The Sony PULSE 3D Wireless and the Xbox Wireless Headset are two gaming headphones, and depending on your usage, you may prefer one over the other. The Sony have a more neutral default sound profile, which some users may prefer, and they can be used on PC, PS4, and PS5 consoles with full compatibility using either their analog cable or USB wireless dongle. They also have low non-Bluetooth latency. However, the Xbox are better-built and more comfortable. While some users may find their sound profile to be very bass-heavy, you can adjust it to your liking using their companion software's graphic EQ and presets. They also have a longer-lasting battery life than the Sony and even lower non-Bluetooth wireless latency. Since they're designed for the Xbox One and Xbox Series X|S, they offer full compatibility with these consoles using their USB cable or by using Xbox Wireless.
The SteelSeries Arctis 7X Wireless are better gaming headphones than the Xbox Wireless Headset. The SteelSeries are better-built, have a more neutral sound profile out-of-the-box, which some users may prefer, and have a better overall mic performance. They have a longer continuous battery life, lower non-Bluetooth latency, and can be used wirelessly on PCs and PlayStation consoles in addition to Xbox consoles.
The Bang & Olufsen Beoplay Portal are better headphones than the Xbox Wireless Headset. The Bang & Olufsen are better-built, and they have a better noise isolation performance. Also, their default sound profile isn't as bass-heavy as the Xbox. That said, the Xbox's microphone has a better recording quality, and they have longer continuous battery life.
The Corsair HS75 XB WIRELESS Gaming Headset and the Xbox Wireless Headset have different strengths and depending on your needs, you may prefer one over the other. The Corsair are better-built, have more consistent audio delivery, and are slightly better-balanced out-of-the-box. They also have a better overall performing boom mic and a longer-lasting continuous battery life. However, the Xbox have a graphic EQ and presets to help tweak their sound, they support Bluetooth, and have lower non-Bluetooth latency. They can also be used wired on PC and Xbox consoles via their USB-A to USB-C cable.

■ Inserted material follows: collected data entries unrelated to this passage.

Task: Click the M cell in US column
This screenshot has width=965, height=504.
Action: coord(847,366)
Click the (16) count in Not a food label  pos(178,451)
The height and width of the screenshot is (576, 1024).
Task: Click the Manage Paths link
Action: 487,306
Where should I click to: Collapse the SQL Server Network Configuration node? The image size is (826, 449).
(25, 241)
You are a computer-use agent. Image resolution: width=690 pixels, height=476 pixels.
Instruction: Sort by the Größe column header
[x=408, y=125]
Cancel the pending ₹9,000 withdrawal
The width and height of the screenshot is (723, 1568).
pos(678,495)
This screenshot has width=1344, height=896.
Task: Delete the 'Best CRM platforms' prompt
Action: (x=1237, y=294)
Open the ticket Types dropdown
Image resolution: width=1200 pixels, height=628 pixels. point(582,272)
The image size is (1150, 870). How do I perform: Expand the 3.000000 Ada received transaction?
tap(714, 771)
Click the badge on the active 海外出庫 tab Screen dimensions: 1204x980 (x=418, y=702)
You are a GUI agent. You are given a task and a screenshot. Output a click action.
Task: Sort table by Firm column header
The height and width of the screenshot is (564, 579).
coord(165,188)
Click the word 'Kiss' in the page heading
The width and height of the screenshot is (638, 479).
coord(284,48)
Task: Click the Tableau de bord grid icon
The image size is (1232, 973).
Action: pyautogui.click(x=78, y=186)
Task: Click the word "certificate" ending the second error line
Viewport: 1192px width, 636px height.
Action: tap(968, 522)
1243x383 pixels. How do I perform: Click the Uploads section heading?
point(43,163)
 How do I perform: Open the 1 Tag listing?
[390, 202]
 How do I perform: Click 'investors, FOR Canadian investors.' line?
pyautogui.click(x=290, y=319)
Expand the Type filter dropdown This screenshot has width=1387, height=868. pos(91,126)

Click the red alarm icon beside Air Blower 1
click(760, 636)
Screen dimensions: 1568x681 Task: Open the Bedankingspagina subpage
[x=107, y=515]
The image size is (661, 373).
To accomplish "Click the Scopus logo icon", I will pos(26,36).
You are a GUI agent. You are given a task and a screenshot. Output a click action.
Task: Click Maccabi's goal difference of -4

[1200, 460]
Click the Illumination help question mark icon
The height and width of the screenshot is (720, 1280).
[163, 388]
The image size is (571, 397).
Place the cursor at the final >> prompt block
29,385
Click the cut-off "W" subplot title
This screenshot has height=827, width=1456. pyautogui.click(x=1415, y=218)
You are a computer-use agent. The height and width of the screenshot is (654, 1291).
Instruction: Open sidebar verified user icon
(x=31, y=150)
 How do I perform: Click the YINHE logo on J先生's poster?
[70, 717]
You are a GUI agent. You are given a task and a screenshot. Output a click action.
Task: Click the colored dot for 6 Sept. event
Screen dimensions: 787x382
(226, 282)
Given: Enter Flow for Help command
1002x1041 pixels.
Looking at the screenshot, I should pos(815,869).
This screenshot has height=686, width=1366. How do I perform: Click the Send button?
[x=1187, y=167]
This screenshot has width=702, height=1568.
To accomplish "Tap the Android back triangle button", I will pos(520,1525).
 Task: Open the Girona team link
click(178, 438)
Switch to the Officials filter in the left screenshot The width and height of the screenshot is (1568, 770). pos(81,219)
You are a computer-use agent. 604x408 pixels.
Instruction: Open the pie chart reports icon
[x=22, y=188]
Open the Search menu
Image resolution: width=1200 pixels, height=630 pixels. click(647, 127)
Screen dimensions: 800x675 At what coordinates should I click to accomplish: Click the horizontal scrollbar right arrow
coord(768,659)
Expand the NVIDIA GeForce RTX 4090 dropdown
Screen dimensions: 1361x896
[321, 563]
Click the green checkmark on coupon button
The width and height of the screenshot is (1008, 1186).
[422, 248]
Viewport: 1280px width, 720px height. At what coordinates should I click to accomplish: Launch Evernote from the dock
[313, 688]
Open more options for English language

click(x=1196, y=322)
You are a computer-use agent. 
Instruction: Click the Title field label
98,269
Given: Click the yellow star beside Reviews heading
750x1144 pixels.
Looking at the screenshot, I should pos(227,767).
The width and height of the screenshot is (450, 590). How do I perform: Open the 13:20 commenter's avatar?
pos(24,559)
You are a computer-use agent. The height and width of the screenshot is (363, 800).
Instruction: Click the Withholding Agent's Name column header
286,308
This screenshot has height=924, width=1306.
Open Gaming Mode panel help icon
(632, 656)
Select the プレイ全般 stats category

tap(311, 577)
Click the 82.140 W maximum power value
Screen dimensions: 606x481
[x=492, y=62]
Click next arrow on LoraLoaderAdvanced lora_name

The TOZO T6 Truly Wireless and the Xbox Wireless Headset are two headphones designed for different uses. The TOZO are more for casual use as they have a very portable design, a more stable fit, and they have a great passive noise isolation performance to help cut down ambient sound around you. However, the Xbox are gaming headphones that use Xbox Wireless Technology so that you can wirelessly connect to Xbox One and Xbox Series X|S consoles. They have a longer-lasting continuous battery life, a better overall microphone performance, and have companion software with a graphic EQ and presets to help tweak their sound to your liking.